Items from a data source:
════

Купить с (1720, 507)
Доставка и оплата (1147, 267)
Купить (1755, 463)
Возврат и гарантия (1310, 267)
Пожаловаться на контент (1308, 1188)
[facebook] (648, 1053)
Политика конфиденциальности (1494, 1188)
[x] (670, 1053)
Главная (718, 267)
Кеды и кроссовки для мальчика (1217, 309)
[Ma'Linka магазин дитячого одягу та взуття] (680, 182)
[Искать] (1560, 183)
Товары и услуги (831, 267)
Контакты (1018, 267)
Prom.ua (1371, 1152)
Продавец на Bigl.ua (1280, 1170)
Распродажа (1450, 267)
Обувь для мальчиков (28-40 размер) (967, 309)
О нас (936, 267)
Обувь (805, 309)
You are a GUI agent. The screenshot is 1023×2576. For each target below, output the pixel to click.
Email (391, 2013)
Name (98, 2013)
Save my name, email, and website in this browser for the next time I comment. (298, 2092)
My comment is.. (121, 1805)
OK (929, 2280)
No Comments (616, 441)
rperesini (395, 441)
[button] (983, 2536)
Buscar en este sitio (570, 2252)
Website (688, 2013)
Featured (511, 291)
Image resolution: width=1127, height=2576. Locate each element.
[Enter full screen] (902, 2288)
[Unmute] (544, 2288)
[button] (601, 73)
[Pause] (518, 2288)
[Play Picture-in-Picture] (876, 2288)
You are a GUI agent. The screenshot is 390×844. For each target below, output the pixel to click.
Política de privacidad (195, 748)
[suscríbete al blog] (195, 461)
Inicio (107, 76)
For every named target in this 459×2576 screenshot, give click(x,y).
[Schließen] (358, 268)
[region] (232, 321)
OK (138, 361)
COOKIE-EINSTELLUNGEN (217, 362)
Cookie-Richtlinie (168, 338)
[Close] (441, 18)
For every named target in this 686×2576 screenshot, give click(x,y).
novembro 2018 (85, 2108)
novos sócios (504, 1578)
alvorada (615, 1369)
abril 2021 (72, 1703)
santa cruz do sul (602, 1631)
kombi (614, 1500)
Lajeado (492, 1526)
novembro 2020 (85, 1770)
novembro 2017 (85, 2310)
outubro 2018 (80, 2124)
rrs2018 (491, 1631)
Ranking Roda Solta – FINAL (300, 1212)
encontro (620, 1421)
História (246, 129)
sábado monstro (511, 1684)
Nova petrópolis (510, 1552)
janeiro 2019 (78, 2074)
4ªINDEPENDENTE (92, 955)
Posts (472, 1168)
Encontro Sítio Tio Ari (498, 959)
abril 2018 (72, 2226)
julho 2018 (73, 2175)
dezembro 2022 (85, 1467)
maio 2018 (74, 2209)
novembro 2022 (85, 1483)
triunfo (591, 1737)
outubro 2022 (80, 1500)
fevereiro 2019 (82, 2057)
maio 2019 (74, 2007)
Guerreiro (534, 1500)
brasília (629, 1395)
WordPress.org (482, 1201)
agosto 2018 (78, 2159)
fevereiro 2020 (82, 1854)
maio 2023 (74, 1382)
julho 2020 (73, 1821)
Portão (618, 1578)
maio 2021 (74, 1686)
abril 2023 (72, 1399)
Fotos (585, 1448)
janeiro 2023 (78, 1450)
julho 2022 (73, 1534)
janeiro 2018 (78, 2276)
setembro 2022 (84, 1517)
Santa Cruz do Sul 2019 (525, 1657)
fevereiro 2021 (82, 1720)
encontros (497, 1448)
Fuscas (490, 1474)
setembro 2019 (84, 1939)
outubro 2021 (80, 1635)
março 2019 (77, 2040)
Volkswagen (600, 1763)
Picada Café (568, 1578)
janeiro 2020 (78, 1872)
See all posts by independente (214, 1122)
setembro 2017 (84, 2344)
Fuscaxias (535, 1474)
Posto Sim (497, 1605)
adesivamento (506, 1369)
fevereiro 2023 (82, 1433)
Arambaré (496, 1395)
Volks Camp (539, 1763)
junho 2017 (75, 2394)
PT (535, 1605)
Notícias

════

- Task to complete
Type out each entry above again, exactly.

- Reply
Купить с (1720, 507)
Доставка и оплата (1147, 267)
Купить (1755, 463)
Возврат и гарантия (1310, 267)
Пожаловаться на контент (1308, 1188)
[facebook] (648, 1053)
Политика конфиденциальности (1494, 1188)
[x] (670, 1053)
Главная (718, 267)
Кеды и кроссовки для мальчика (1217, 309)
[Ma'Linka магазин дитячого одягу та взуття] (680, 182)
[Искать] (1560, 183)
Товары и услуги (831, 267)
Контакты (1018, 267)
Prom.ua (1371, 1152)
Продавец на Bigl.ua (1280, 1170)
Распродажа (1450, 267)
Обувь для мальчиков (28-40 размер) (967, 309)
О нас (936, 267)
Обувь (805, 309)
You are a GUI agent. The screenshot is 1023×2576. For each target below, output the pixel to click.
Email (391, 2013)
Name (98, 2013)
Save my name, email, and website in this browser for the next time I comment. (298, 2092)
My comment is.. (121, 1805)
OK (929, 2280)
No Comments (616, 441)
rperesini (395, 441)
[button] (983, 2536)
Buscar en este sitio (570, 2252)
Website (688, 2013)
Featured (511, 291)
Image resolution: width=1127, height=2576. Locate each element.
[Enter full screen] (902, 2288)
[Unmute] (544, 2288)
[button] (601, 73)
[Pause] (518, 2288)
[Play Picture-in-Picture] (876, 2288)
You are a GUI agent. The screenshot is 390×844. For each target below, output the pixel to click.
Política de privacidad (195, 748)
[suscríbete al blog] (195, 461)
Inicio (107, 76)
For every named target in this 459×2576 screenshot, give click(x,y).
[Schließen] (358, 268)
[region] (232, 321)
OK (138, 361)
COOKIE-EINSTELLUNGEN (217, 362)
Cookie-Richtlinie (168, 338)
[Close] (441, 18)
For every named target in this 686×2576 screenshot, give click(x,y).
novembro 2018 (85, 2108)
novos sócios (504, 1578)
alvorada (615, 1369)
abril 2021 (72, 1703)
santa cruz do sul (602, 1631)
kombi (614, 1500)
Lajeado (492, 1526)
novembro 2020 (85, 1770)
novembro 2017 (85, 2310)
outubro 2018 (80, 2124)
rrs2018 (491, 1631)
Ranking Roda Solta – FINAL (300, 1212)
encontro (620, 1421)
História (246, 129)
sábado monstro (511, 1684)
Nova petrópolis (510, 1552)
janeiro 2019 (78, 2074)
4ªINDEPENDENTE (92, 955)
Posts (472, 1168)
Encontro Sítio Tio Ari (498, 959)
abril 2018 (72, 2226)
julho 2018 (73, 2175)
dezembro 2022 (85, 1467)
maio 2018 (74, 2209)
novembro 2022 (85, 1483)
triunfo (591, 1737)
outubro 2022 (80, 1500)
fevereiro 2019 (82, 2057)
maio 2019 (74, 2007)
Guerreiro (534, 1500)
brasília (629, 1395)
WordPress.org (482, 1201)
agosto 2018 (78, 2159)
fevereiro 2020 (82, 1854)
maio 2023 (74, 1382)
julho 2020 (73, 1821)
Portão (618, 1578)
maio 2021 (74, 1686)
abril 2023 (72, 1399)
Fotos (585, 1448)
janeiro 2023 (78, 1450)
julho 2022 (73, 1534)
janeiro 2018 (78, 2276)
setembro 2022 (84, 1517)
Santa Cruz do Sul 2019 (525, 1657)
fevereiro 2021 (82, 1720)
encontros (497, 1448)
Fuscas (490, 1474)
setembro 2019 (84, 1939)
outubro 2021 (80, 1635)
março 2019 (77, 2040)
Volkswagen (600, 1763)
Picada Café (568, 1578)
janeiro 2020 (78, 1872)
See all posts by independente (214, 1122)
setembro 2017 (84, 2344)
Fuscaxias (535, 1474)
Posto Sim (497, 1605)
adesivamento (506, 1369)
fevereiro 2023 (82, 1433)
Arambaré (496, 1395)
Volks Camp (539, 1763)
junho 2017 (75, 2394)
PT (535, 1605)
Notícias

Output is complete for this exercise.